**Aim of the exercise**
Your answer is every line of the material below in which the string "resolution" occurs.

**Given entries**

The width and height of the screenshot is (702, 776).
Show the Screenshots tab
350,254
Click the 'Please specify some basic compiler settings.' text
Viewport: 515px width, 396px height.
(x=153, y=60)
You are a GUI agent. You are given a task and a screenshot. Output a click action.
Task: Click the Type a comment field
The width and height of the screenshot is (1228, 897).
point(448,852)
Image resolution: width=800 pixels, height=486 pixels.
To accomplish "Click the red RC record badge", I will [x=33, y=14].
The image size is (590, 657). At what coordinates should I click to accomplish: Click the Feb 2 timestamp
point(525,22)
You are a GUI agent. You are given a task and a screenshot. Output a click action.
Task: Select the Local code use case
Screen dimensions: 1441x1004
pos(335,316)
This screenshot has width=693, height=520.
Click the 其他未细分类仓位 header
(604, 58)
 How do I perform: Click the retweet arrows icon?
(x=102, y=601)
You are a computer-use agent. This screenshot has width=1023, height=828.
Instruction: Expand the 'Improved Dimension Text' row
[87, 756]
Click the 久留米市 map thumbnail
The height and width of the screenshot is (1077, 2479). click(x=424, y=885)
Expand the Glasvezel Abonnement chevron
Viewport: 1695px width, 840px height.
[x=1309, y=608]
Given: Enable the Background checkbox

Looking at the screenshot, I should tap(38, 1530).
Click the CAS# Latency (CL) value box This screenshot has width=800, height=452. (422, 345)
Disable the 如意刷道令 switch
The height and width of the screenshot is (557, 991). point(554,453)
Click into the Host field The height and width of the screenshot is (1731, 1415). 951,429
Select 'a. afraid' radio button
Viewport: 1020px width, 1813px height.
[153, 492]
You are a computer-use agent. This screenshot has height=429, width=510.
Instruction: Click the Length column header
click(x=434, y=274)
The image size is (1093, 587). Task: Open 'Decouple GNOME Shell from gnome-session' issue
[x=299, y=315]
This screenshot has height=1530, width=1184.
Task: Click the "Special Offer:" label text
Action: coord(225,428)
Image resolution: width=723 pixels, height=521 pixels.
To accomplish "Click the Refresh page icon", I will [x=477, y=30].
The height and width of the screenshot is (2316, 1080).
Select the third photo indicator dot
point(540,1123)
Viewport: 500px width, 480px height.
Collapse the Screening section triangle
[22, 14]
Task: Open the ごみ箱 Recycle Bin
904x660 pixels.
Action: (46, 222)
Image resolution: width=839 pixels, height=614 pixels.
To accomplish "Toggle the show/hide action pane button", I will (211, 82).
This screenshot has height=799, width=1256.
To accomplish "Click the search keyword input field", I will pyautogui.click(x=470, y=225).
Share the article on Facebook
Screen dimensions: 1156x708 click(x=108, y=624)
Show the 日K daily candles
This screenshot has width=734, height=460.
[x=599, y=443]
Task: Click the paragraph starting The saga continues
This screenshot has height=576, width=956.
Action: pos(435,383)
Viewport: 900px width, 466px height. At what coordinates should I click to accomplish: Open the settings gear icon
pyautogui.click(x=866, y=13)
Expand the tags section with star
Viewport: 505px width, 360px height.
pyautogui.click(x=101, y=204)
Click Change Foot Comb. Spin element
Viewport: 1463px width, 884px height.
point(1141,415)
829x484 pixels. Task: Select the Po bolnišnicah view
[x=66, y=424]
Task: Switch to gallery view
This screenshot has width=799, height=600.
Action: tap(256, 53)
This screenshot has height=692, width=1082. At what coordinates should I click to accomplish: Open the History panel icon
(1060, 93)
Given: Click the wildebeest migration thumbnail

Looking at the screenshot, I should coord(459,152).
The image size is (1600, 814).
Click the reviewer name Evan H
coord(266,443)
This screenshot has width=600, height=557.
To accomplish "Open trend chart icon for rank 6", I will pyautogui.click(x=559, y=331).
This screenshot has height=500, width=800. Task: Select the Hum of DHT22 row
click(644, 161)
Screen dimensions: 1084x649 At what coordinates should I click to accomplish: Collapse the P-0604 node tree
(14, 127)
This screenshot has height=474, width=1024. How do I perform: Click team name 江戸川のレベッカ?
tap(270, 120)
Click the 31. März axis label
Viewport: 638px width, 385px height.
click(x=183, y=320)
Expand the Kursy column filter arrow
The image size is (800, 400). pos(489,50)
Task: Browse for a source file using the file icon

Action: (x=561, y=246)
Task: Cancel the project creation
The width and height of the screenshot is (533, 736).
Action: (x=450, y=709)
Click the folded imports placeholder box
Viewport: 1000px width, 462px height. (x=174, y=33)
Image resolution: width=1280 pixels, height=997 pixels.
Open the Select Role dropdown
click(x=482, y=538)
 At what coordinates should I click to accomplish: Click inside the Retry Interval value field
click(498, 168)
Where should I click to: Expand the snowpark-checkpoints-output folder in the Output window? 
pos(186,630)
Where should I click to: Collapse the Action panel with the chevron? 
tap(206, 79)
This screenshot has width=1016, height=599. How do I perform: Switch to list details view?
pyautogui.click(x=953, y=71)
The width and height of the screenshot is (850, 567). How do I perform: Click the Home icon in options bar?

**Worked solution**
Image resolution: width=800 pixels, height=486 pixels.
Image resolution: width=723 pixels, height=521 pixels.
Image resolution: width=839 pixels, height=614 pixels.
Image resolution: width=1280 pixels, height=997 pixels.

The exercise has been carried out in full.